Stored data entries -
══════
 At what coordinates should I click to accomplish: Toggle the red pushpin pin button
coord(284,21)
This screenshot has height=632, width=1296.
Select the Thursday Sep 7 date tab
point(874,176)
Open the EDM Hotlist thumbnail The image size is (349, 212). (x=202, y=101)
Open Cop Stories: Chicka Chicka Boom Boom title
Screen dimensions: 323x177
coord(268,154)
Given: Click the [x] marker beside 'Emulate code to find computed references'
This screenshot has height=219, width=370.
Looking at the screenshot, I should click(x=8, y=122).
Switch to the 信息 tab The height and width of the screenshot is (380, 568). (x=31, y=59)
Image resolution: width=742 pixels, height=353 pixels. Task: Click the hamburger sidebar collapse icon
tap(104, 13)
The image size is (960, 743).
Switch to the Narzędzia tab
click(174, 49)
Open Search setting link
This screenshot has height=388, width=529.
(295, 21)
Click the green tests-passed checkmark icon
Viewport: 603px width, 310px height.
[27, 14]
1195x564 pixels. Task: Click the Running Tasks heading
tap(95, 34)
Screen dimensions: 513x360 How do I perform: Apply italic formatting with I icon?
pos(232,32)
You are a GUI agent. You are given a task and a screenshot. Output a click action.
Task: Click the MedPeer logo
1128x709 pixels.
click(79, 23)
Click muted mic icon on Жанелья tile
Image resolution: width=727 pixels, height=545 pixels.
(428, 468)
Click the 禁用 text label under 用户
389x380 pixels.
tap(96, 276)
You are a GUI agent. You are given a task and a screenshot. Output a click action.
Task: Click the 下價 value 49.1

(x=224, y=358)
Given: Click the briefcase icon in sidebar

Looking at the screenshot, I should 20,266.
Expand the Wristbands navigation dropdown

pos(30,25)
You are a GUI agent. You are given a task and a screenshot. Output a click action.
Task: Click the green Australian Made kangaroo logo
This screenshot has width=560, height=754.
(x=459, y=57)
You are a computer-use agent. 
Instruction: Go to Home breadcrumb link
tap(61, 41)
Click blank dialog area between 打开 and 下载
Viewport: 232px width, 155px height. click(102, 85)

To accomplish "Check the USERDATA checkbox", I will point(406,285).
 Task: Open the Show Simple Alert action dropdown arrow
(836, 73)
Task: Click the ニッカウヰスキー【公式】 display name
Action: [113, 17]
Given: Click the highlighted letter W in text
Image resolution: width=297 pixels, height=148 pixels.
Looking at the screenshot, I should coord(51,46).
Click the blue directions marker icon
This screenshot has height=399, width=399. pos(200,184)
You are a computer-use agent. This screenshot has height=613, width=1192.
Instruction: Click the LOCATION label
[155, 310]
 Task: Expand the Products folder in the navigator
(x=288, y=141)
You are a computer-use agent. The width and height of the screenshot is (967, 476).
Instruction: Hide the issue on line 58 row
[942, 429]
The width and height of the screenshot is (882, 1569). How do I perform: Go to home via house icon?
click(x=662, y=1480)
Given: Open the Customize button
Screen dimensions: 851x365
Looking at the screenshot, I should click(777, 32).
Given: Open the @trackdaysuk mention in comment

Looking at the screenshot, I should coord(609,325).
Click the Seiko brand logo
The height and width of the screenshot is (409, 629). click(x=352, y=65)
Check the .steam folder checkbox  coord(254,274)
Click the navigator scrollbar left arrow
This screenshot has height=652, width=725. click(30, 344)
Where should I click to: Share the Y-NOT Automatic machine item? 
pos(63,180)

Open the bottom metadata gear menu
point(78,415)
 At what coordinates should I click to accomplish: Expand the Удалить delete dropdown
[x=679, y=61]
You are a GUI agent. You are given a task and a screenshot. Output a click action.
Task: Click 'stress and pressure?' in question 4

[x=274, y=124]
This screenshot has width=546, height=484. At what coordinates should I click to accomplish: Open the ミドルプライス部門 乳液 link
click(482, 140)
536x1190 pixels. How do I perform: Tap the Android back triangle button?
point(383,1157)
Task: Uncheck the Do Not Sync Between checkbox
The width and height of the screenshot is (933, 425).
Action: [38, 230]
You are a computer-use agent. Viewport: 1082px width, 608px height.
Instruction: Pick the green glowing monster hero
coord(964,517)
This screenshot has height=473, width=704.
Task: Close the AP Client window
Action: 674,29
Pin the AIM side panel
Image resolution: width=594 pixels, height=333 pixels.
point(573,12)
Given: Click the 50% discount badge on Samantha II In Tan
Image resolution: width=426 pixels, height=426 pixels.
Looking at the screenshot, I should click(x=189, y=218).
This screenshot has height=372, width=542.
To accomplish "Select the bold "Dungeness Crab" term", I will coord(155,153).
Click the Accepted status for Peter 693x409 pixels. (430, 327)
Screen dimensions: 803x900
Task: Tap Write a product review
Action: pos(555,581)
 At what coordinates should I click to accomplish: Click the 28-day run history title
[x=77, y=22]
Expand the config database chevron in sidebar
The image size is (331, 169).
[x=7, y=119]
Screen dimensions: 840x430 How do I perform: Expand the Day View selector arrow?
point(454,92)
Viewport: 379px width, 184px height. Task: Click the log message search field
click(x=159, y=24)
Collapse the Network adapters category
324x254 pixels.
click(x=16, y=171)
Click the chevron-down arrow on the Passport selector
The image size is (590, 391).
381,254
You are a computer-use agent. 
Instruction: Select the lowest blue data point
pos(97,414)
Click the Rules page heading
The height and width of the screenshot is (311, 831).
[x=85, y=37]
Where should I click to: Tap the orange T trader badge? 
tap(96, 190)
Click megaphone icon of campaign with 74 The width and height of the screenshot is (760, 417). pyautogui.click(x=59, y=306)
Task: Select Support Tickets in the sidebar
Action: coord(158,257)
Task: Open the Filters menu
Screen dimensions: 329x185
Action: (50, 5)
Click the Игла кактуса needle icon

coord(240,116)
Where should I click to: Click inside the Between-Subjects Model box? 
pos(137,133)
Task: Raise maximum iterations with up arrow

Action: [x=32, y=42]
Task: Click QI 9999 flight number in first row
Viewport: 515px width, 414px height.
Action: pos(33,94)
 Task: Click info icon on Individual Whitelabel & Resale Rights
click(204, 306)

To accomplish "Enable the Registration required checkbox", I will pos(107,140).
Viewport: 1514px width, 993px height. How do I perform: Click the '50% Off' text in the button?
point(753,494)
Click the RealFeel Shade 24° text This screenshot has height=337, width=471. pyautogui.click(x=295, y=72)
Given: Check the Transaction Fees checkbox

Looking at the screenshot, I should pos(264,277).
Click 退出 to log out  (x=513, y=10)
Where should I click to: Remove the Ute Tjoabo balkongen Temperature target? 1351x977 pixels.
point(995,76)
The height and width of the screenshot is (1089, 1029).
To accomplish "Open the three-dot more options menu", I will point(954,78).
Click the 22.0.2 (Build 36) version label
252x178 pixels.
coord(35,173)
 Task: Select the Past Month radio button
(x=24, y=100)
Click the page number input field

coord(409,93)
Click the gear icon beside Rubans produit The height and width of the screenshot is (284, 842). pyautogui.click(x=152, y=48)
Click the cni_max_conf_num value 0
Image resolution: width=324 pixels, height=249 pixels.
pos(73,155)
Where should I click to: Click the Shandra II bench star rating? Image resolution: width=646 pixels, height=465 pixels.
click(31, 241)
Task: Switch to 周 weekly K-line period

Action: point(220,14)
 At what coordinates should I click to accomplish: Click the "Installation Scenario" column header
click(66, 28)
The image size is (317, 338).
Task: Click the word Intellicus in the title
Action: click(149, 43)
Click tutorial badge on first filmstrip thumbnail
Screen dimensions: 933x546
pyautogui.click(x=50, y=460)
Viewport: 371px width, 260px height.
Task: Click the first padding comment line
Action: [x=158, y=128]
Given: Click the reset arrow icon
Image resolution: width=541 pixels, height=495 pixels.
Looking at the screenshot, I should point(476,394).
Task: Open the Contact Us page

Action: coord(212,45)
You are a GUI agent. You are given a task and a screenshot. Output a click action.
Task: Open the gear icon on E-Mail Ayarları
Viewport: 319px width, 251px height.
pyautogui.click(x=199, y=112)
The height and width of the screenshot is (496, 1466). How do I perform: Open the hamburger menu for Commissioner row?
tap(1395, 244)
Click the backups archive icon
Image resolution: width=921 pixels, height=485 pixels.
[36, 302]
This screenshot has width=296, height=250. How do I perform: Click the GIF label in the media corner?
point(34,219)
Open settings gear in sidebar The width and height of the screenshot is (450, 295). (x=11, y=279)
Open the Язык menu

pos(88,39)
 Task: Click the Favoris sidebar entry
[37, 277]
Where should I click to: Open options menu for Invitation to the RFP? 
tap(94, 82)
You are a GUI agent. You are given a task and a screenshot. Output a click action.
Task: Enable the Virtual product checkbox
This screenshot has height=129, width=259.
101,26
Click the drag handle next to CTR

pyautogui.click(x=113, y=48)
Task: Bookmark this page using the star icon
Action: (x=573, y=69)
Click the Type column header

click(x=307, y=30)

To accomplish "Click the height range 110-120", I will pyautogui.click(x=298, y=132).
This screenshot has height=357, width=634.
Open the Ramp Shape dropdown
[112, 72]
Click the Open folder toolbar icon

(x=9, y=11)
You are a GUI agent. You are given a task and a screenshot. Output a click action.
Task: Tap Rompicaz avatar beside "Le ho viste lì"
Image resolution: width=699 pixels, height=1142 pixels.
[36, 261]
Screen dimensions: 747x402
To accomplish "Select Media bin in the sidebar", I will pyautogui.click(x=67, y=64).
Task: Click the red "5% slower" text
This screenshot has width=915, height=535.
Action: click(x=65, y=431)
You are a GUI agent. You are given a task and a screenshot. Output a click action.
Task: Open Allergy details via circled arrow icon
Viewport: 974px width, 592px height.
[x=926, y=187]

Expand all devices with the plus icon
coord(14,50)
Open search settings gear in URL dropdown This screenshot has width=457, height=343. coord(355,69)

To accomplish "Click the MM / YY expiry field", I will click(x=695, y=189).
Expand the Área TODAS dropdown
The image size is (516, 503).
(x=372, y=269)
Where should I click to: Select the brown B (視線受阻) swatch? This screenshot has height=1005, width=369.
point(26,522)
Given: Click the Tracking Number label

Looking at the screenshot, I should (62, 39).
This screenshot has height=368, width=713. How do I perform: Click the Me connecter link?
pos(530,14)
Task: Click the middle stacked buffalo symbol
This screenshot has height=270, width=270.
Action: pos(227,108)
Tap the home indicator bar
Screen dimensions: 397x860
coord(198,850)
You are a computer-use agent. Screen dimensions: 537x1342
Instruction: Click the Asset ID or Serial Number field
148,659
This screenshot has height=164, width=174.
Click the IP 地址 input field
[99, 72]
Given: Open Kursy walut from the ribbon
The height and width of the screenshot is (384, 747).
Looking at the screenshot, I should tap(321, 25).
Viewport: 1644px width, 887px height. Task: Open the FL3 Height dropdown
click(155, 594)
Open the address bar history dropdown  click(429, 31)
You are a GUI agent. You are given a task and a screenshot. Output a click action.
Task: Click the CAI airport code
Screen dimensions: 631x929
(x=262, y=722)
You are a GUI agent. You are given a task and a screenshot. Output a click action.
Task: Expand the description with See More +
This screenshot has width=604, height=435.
══════
REQUIRED ACTION -
Quote, word for word, every line from the top of the entries through the line that holds "Switch to the 信息".

RESULT -
 At what coordinates should I click to accomplish: Toggle the red pushpin pin button
coord(284,21)
This screenshot has height=632, width=1296.
Select the Thursday Sep 7 date tab
point(874,176)
Open the EDM Hotlist thumbnail The image size is (349, 212). (x=202, y=101)
Open Cop Stories: Chicka Chicka Boom Boom title
Screen dimensions: 323x177
coord(268,154)
Given: Click the [x] marker beside 'Emulate code to find computed references'
This screenshot has height=219, width=370.
Looking at the screenshot, I should click(x=8, y=122).
Switch to the 信息 tab The height and width of the screenshot is (380, 568). (x=31, y=59)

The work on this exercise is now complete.